One-shot: "Micoracle, write a Python hello world." → pasted with Enter.

Two-step: "Micoracle." → hear "listening" → say prompt within 8 s → pasted.

Override backends at launch:

./run_hands_free.sh --stt-backend mlx --command-stt-backend groq

Pin to a specific app (required on Wayland):

./run_hands_free.sh --target-app gnome-terminal

CLI Reference

Flag Default Description
--device <id|name> system default mic Audio input device
--list-devices Print available input devices and exit
--target-app <name> frontmost app at startup Lock the dispatch target
--stt-backend auto Local STT for continuous listening: auto / mlx / faster
--command-stt-backend same as --stt-backend Cloud STT for commands after wake-word: openai / azure / realtime / 60db / elevenlabs / deepgram / groq / assemblyai / gladia
--tts-backend auto auto / say / pyttsx3 / openai / azure / none
--no-speak Alias for --tts-backend none

Environment Variables

See .env.example for the full commented list.

Core

Variable Purpose
VOICE_AGENT_STT_BACKEND Local STT for listening (auto / mlx / faster)
VOICE_AGENT_COMMAND_STT_BACKEND Cloud STT for commands (60db / groq / deepgram / elevenlabs / assemblyai / gladia / openai / azure / realtime)
VOICE_AGENT_TTS_BACKEND TTS for status cues (auto / say / pyttsx3 / openai / azure / none)
VOICE_AGENT_TARGET_APP Default dispatch target app name
VOICE_AGENT_INPUT_DEVICE Default microphone device (name fragment or numeric id)

Local STT knobs

Variable Purpose
VOICE_AGENT_MLX_REPO MLX Whisper HuggingFace repo (Apple Silicon)
VOICE_AGENT_FASTER_MODEL faster-whisper model (tiny.en / base.en / small.en / medium.en / large-v3)
VOICE_AGENT_FASTER_DEVICE faster-whisper device (auto / cpu / cuda)
VOICE_AGENT_FASTER_COMPUTE faster-whisper compute type (int8 / float16 / int8_float16)

Cloud STT keys & options

Variable Backend Purpose
OPENAI_API_KEY openai / realtime OpenAI API key
VOICE_AGENT_OPENAI_STT_MODEL openai Model name (default: whisper-1)
VOICE_AGENT_REALTIME_MODEL realtime Realtime model (default: gpt-4o-transcribe)
AZURE_OPENAI_ENDPOINT azure Azure OpenAI endpoint URL
AZURE_OPENAI_KEY azure Azure OpenAI key
AZURE_WHISPER_DEPLOYMENT azure Deployment name (default: whisper)
SIXTYDB_API_KEY 60db 60dB.ai API key
VOICE_AGENT_SIXTYDB_LANGUAGE 60db Language code (default: en)
ELEVENLABS_API_KEY elevenlabs ElevenLabs API key
VOICE_AGENT_ELEVENLABS_MODEL elevenlabs Model (default: scribe_v2)
VOICE_AGENT_ELEVENLABS_LANGUAGE elevenlabs Language code (default: en)
DEEPGRAM_API_KEY deepgram Deepgram API key
VOICE_AGENT_DEEPGRAM_MODEL deepgram Model (default: nova-2)
VOICE_AGENT_DEEPGRAM_LANGUAGE deepgram Language code (default: en)
ASSEMBLYAI_API_KEY assemblyai AssemblyAI API key
VOICE_AGENT_ASSEMBLYAI_LANGUAGE assemblyai Language code (default: en)
GROQ_API_KEY groq Groq API key
VOICE_AGENT_GROQ_MODEL groq Model (default: whisper-large-v3-turbo)
VOICE_AGENT_GROQ_LANGUAGE groq Language code (default: en)
GLADIA_API_KEY gladia Gladia API key

TTS keys & options

Variable Purpose
VOICE_AGENT_TTS_VOICE macOS say voice name (e.g.
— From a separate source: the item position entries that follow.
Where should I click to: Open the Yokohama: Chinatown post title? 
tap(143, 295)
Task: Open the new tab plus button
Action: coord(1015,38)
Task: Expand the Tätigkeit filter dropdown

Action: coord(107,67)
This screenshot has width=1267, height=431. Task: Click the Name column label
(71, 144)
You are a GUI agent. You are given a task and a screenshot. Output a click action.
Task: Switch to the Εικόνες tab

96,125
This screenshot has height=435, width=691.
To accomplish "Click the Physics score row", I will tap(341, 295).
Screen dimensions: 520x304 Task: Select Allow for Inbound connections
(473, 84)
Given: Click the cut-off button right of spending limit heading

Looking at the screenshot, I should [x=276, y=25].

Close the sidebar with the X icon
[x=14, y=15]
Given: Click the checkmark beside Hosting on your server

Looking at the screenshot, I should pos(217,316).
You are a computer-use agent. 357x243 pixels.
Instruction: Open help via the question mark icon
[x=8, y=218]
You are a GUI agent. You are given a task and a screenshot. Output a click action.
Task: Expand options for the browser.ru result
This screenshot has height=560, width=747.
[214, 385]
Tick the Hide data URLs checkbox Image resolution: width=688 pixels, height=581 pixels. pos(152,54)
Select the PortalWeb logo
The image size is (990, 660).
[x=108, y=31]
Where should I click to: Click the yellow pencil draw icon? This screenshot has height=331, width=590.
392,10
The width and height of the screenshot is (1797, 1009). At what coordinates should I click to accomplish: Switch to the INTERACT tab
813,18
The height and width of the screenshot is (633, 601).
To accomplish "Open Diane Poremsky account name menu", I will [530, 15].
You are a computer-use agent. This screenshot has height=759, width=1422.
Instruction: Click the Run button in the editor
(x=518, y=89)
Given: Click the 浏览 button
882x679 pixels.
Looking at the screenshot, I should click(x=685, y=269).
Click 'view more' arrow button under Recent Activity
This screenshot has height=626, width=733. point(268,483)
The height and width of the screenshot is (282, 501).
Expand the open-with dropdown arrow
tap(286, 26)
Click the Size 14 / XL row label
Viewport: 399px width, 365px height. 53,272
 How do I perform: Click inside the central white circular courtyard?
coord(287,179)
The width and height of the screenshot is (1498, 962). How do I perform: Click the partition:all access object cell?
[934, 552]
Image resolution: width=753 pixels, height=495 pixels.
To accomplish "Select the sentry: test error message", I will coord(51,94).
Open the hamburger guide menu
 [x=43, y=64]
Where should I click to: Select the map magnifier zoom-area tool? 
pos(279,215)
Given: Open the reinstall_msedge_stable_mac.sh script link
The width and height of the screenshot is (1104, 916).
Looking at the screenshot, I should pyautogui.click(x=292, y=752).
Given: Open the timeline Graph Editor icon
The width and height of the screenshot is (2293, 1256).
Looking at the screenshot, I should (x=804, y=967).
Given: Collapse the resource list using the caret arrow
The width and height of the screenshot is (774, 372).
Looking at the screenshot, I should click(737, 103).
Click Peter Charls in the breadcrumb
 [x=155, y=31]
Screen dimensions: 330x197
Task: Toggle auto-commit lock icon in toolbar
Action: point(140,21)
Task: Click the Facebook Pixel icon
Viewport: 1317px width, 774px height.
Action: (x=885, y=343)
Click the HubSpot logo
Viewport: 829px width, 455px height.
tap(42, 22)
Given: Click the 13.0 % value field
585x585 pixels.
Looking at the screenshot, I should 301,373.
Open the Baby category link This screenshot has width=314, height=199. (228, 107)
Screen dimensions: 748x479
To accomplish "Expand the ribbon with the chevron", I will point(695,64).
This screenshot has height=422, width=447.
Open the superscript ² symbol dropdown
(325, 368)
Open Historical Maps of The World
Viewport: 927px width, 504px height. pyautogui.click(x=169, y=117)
Samantha)
VOICE_AGENT_OPENAI_TTS_VOICE OpenAI TTS voice (alloy / echo / fable / onyx / nova / shimmer)
AZURE_SPEECH_KEY Azure Speech TTS key
AZURE_SPEECH_REGION Azure Speech TTS region (e.g. eastus)
VOICE_AGENT_AZURE_TTS_VOICE Azure TTS voice (default: en-US-AriaNeural)
HF_HUB_ENABLE_HF_TRANSFER Set to 1 for faster HuggingFace model downloads

Architecture

micoracle architecture

How it works

  1. You speak a command — e.g. "Micoracle, refactor this function"
  2. micoracle listens for real speech — background noise is ignored via WebRTC VAD
  3. Wake word is checked locally — local STT transcribes the utterance; only Claude, Codex, or Micoracle pass the gate
  4. Command STT fires — if a cloud backend is configured, it re-transcribes for higher accuracy (paid API called only here)
  5. Clean prompt is sent — pasted into the target app, Enter pressed
  6. Status cue plays — e.g. "listening", "sent", or "error"

Module overview

Module Responsibility
hands_free_voice.py Main entry point — mic capture, VAD wiring, wake-word gate, dual-backend dispatch loop
segmenter.py VADSegmenter — frame-by-frame VAD state machine, preroll ring buffer
stt.py STTBackend ABC + 10 implementations + shared HTTP helpers + OS-aware auto factory
tts.py TTSBackend ABC + 4 implementations + auto factory
platform_adapter.py MacAdapter / LinuxAdapter / WindowsAdapter + factory

VAD state machine

IDLE ──(speech frames ≥ 4)──▶ CAPTURING ──(silence ≥ 840 ms OR 18 s cap)──▶ EMIT utterance ──▶ IDLE
 ▲                                 │
 └──(speech_run decays on silence)─┘

Troubleshooting

No input devices shown. Grant microphone permission to your terminal. macOS: Privacy & Security → Microphone. Linux: check PulseAudio / PipeWire. Windows: Settings → Privacy → Microphone.

Wake word never fires. Confirm the right mic with --list-devices. Say the wake word slowly — fuzzy matching covers common mishears, but very low mic gain can strip initial consonants.

Cloud backend not activating. Check that the API key env var is set in .env. Run with --command-stt-backend <name> to test explicitly.

[dispatch error] on Wayland. Wayland blocks programmatic window focus. Pass --target-app <name> and keep that window focused manually.

Windows: keystrokes go to the wrong window. Focus-stealing prevention can block SetForegroundWindow. Give the target window focus manually before speaking, or use AutoHotkey.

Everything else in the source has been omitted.